(GA Recorder) — A trio of redistricting challenges in Georgia is set to advance to a trial this fall in the wake of a U.S. Supreme Court ruling that Alabama’s 2022 congressional maps violated the Voting Rights Act.
The potential effect of last month’s Supreme Court decision on Georgia’s maps remains to be seen, but if the still-pending challenges here are successful, it could potentially send lawmakers back to the Gold Dome to draw new maps.
Federal Judge Steve C. Jones has allowed three separate but similar lawsuits in Georgia to proceed to trial together on Sept. 5.
Secretary of State Brad Raffensperger, who is a defendant in all three cases, had tried to have the challenges dismissed. The state’s attorneys argued in a briefing last month that the Supreme Court’s ruling on Alabama’s maps provided little direction for what to do with Georgia’s cases.
Jones wrote in his order Monday that there are “material disputes of fact and credibility determinations” that warrant examination.
“Additionally, given the gravity and importance of the right to an equal vote for all American citizens, the Court will engage in a thorough and sifting review of the evidence that the Parties will present in this case at a trial,” Jones said.
The President Barack Obama-nominated judge ruled early last year that the 2022 elections should be held under the new maps because of the then-fast-approaching midterms, but he described it at the time as a “difficult decision.”
A spokesman for Raffensperger declined to comment Tuesday on pending litigation.
The lawyers for one of the plaintiffs, Alpha Phi Alpha Fraternity, celebrated the judge’s decision Tuesday.
“We look forward to presenting evidence at trial to ensure that Georgia voters have fair maps in advance of the 2024 election cycle,” said Rahul Garabadu, senior voting rights staff attorney at the ACLU of Georgia, which is working with the Washington, D.C.-based WilmerHale law firm on the case.
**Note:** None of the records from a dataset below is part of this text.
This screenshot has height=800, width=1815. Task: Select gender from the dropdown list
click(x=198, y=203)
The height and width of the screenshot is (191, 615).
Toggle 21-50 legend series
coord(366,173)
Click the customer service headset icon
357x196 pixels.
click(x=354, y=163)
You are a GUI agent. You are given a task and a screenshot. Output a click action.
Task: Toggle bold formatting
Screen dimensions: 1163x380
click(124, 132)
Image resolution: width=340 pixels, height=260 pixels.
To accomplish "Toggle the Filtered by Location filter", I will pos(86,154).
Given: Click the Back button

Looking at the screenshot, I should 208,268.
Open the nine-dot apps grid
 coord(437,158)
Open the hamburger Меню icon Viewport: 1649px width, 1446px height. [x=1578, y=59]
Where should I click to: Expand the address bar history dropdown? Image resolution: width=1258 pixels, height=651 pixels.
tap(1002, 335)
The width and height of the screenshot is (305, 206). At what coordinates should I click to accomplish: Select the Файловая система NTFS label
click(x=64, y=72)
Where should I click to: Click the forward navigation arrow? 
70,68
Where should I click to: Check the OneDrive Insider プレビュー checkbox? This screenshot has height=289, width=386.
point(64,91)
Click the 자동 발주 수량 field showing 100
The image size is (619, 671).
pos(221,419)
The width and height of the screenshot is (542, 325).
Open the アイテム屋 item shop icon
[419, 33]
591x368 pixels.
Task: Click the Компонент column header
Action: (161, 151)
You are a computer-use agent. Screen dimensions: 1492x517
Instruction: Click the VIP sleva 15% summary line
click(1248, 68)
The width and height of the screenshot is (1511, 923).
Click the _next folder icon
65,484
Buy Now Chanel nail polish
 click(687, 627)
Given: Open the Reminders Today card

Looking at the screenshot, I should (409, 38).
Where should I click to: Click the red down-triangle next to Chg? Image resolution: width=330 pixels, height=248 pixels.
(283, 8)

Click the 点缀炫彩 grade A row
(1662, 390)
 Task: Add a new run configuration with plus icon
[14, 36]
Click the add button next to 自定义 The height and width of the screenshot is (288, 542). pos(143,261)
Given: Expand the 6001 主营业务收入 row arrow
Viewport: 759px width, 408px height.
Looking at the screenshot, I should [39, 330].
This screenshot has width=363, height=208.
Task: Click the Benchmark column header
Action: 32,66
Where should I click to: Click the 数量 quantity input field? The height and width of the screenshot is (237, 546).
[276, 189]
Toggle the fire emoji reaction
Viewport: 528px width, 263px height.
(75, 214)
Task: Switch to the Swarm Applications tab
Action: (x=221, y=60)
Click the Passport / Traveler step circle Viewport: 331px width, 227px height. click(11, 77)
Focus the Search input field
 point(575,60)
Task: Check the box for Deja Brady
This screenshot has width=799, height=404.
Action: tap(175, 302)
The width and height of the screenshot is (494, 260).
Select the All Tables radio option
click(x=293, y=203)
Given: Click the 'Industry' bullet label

Alpha Phi Alpha Fraternity’s lawsuit challenges the state House and Senate district maps and argues that there should have been more than a half dozen new Black-majority districts drawn to reflect Georgia’s growing Black population.
Another lawsuit in the trio challenges the congressional map, which gave Republicans another seat in the U.S. House of Representatives. Of Georgia’s 14 congressional seats, Republicans now represent nine of them, up from eight last year.
State lawmakers met during a special session in late 2021 to carve up new districts using the 2020 U.S. Census headcount, which was delayed by the pandemic. The maps were approved along party-line votes.
In Alabama, state lawmakers are meeting this week to draw a new congressional map. A version that has advanced has rankled some because it includes only one majority-Black district and one that is 42% Black, reports the Alabama Reflector.